Enviada em 22/09/2021

Em maio de 1888, foi assinada no Brasil a Lei Áurea que extinguiu a escravidão no país. Embora libêrtos os ex-escravos não possuiam nenhuma forma de se integrar a sociedade bastante segregacionista, sendo obrigados a viver a margem dessa sociedade. Trazendo para a atualidade, percebe-se que mesmo após diversas gerações os brasileiros ainda possuem uma mentalidade racista sendo necessária uma mudança tanto na estrutura social, quanto na mentalidade dos invíduos dessa estrutura.

O primeiro aspecto a se considerar é, sem dúvida, o fato de assim como na obra naturalista de Aluísio de Azevedo, O cortiço, a segregação social dos ex-escravos era visível na forma como eram tratados pela sociedade de uma forma animalesca, como também de forma fisíca pelos locais de vida. Tal carecterística atrapalhou a adaptação dessa grupo a sociedade brasileira, que por ventura de uma má distribuição urbana, era condicionados apenas lugares afastados dos centros urbanos, locais onde não haviam a minímas condições de serem habitáveis. Acabaram assim por sofrerem descriminação que de certa forma poderia, e ainda pode ser corrigida integrando os indíviduos a sociedade, por meio de melhorias de deslocammento e qualidade de vida nesses locais.

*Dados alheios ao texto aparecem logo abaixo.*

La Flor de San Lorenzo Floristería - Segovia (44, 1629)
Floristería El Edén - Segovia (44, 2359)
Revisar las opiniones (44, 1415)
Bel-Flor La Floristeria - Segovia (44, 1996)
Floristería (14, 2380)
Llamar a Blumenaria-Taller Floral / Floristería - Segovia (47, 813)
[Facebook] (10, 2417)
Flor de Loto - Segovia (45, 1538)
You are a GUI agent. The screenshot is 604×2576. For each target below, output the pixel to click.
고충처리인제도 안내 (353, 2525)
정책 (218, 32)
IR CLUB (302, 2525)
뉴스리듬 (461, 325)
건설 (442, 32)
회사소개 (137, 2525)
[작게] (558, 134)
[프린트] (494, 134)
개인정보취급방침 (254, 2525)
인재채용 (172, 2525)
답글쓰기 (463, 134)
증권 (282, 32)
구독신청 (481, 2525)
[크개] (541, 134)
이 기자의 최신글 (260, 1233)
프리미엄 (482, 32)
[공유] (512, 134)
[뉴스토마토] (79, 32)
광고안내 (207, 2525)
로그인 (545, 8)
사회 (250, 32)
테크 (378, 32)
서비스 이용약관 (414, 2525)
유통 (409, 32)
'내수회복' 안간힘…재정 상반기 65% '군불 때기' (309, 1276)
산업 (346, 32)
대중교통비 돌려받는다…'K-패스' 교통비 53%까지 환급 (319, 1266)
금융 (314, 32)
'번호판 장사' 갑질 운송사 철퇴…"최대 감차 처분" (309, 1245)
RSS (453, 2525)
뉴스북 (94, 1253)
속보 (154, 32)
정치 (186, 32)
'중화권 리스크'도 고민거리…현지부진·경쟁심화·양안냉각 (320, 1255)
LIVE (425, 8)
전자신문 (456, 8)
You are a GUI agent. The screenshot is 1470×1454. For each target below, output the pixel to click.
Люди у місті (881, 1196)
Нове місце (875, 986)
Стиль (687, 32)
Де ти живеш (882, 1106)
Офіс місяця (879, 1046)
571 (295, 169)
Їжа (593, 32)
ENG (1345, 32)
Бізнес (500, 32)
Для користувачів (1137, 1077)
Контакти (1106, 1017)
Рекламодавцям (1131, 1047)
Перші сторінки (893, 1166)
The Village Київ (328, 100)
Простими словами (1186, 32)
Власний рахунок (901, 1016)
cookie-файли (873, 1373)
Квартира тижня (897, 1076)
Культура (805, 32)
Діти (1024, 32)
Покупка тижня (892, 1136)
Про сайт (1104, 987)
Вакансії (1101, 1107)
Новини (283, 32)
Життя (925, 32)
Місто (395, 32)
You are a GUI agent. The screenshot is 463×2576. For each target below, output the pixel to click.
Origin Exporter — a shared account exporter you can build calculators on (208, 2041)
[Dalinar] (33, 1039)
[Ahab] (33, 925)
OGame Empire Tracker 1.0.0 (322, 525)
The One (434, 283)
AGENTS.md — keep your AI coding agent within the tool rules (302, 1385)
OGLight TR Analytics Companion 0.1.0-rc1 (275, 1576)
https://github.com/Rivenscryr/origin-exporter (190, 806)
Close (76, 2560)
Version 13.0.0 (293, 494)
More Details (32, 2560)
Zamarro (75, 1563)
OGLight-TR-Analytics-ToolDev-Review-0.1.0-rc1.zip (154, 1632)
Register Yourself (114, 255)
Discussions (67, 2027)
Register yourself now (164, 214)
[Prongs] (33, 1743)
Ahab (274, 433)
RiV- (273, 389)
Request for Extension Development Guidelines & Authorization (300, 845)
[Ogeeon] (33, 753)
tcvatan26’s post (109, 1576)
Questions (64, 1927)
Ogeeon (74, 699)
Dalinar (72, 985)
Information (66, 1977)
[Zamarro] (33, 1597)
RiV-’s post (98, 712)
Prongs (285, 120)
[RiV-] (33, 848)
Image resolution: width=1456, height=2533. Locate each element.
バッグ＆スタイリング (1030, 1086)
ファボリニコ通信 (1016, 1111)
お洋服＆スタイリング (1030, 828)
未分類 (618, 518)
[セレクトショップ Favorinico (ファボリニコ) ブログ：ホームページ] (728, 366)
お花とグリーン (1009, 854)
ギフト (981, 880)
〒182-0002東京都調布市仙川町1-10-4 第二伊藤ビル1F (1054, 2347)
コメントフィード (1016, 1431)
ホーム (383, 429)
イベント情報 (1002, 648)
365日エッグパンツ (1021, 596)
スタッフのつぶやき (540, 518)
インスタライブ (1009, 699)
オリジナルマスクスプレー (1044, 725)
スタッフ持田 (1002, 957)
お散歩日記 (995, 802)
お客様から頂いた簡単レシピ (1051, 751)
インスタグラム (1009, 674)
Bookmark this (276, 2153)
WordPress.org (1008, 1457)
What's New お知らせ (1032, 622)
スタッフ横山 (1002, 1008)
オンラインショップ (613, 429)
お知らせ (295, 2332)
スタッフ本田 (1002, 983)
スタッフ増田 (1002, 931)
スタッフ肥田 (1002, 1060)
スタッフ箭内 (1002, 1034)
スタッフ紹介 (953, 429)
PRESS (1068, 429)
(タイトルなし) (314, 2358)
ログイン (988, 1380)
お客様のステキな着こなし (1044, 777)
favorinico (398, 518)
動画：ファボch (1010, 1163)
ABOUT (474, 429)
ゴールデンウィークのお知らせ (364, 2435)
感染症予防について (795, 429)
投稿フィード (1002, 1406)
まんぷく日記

Além disso, percebe-se, que assim como a segregação continuou, a mentalidade do século XIX ainda está presente em alguns brasileiros. Atualmente no Brasil racismo, se tornou um crime inafiançável, passo muito importante no combate ao racismo, entretanto devido a precariedade na investigação diversos casos não são levados a tona. Com isso os culpados não seram identificados nem condenados pelas autoridades. Dando a impressão que o Brasil, mesmo sendo a 12ª maior economia do mundo de acordo com o fundo monetário de investimentos (FMI), possui características de países de ideários fundamentalistas, deixando os culpados de injúria racial impunes.

Portanto, é urgente, que esse cenário retrógado seja modificado. Para isso é preciso que a polícia civíl, responsável por crimes ligados ao racismo, esteja em pleno funcionamento atráves de investimentos, direcionados pelos governos estaduais. Afim de ser identificados e penalizados os indivíduos que cometam o crime de injúria racial. Ademais, é importante uma integração de individúos espacialmente distaciados do grandes centros, devido a fatores históricos, para isso será necessário um investimentos em transportes publicos conectando as periferias ao centro, de forma justa e igualitária garantindo uma maior equidade na vida social da população. Tais ações tem a longo prazo o poder de mudar um paradigma, infelizmente perpetuado desde o inicio da escravidão e não solucionado em sua extinção a mais de uma década.